Alcuni propretari terrieri chiamavano questi maestri pagandoli in base a qualte larve riuscivano a togliere dal tronco.
“Ricordo” i giorni della rimonda , tensione altissima. Non si poteva tagliare mai un ramo fruttifero , non si poteva mai usare il segaccio su una branca e guai se toglievi le fronde piegate verso il basso.
“Ricordo” la raccolta delle olive che partiva i primi di novembre e finiva ad aprile alcuni anni anche a maggio.
Le scope fatte a mano dai polloni. Le arie preparate a fine agosto mai un filo d’erba. Per poter entrare a scopare le olive cadute dall’albero bisognava mettersi le scarpe a suola bassa per non creare buche nel terreno coi tacchi. E nei giorni di forte vento quando le chiome degli ulivi ondegiavano facendo cadere i propri frutti bisognava raccoglierli una ad una perché l’olio dalle olive perse si faceva.
La cernitura escusivamente con il farnaro a fili stretti per non far cadere le olive più piccole.
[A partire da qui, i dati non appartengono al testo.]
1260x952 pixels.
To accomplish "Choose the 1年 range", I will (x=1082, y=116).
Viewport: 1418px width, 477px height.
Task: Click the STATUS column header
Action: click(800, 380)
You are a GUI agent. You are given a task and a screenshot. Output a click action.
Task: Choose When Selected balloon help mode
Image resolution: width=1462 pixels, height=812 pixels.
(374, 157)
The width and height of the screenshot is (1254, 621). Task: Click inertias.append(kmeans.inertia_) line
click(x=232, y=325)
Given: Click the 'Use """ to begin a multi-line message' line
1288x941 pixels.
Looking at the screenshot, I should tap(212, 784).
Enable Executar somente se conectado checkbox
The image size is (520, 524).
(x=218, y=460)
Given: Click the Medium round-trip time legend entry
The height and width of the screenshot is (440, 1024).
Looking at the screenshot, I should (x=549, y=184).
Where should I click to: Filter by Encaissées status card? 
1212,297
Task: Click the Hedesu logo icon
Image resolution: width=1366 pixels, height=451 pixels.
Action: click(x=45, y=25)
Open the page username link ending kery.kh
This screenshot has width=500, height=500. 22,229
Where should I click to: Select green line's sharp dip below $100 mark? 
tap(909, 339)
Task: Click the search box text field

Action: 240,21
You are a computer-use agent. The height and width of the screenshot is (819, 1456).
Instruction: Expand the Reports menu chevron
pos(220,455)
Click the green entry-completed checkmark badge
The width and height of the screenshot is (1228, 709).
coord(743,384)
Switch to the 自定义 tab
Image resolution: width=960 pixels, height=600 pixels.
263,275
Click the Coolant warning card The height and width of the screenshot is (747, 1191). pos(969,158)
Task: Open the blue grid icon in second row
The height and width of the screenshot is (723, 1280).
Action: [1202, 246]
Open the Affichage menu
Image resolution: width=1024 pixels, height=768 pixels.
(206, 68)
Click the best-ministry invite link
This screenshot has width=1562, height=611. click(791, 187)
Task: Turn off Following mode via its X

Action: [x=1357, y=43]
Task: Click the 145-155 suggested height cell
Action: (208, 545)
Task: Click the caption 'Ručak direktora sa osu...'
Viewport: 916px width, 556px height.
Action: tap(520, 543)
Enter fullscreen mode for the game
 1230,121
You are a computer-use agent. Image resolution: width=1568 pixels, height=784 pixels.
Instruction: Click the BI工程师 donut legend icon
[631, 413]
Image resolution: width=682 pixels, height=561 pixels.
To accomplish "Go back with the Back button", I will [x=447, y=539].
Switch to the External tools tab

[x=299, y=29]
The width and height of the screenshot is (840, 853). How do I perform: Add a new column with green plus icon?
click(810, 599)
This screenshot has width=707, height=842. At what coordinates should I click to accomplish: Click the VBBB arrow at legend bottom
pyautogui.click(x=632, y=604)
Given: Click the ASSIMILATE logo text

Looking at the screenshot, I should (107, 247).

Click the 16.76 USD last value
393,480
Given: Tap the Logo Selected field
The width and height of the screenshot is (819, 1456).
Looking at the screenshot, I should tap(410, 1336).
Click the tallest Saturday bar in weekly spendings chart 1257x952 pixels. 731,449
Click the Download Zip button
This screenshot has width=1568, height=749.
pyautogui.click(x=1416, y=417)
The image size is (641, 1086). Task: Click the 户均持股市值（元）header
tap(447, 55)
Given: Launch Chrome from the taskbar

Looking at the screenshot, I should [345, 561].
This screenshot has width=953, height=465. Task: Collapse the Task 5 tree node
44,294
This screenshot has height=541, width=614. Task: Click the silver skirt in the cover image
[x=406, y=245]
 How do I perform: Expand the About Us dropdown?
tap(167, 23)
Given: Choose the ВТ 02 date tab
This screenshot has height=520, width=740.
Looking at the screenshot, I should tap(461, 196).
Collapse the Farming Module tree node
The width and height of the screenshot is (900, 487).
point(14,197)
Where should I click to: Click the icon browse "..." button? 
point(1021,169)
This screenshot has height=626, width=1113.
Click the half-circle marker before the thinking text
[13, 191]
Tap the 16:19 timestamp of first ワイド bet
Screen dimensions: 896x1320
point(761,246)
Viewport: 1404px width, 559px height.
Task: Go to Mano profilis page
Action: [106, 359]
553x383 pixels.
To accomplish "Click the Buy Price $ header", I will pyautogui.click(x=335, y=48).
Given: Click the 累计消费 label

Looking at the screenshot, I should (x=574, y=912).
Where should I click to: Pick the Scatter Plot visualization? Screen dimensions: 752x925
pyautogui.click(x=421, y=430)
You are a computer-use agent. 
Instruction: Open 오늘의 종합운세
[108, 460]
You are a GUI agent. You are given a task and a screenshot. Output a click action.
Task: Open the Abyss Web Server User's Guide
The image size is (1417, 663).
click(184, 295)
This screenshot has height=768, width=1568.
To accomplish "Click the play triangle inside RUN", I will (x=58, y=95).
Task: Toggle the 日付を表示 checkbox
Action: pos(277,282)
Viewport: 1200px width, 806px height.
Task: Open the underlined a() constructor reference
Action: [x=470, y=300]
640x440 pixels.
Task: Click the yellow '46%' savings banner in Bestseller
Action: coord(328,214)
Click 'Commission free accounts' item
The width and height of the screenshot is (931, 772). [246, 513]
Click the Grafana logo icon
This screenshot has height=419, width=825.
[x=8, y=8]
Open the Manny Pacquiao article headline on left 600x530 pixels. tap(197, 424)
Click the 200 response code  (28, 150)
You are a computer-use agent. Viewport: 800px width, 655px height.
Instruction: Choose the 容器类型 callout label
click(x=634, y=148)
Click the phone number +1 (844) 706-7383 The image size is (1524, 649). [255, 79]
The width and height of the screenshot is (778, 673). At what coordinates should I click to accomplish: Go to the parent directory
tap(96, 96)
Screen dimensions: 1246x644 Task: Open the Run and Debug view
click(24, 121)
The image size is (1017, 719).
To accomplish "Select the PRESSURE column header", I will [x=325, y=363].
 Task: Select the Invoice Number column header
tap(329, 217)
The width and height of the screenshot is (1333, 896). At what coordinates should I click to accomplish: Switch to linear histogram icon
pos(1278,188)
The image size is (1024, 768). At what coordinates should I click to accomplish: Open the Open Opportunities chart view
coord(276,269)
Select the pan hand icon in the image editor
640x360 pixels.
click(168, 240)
Poi la molitura silenzio assoluto, visi tirati ore di attesa per il ritiro dell’olio.
Concludo, che un giorno sui libri di storia si raccontera di questa vita e degli ulivi salentini….
Di quanto questi patriarchi della natura erano simboli di questa Terra.
Si racconterà anche di questo bosco diventato grigio che basta guardarlo ti vien da piangere, una catastrofe economica e culturale della nostra amata Terra.
Ovviamente vorremmo tutti noi che l’uomo riuscisse a mantenere questo cataclisma non sia mai più morte ma Vita.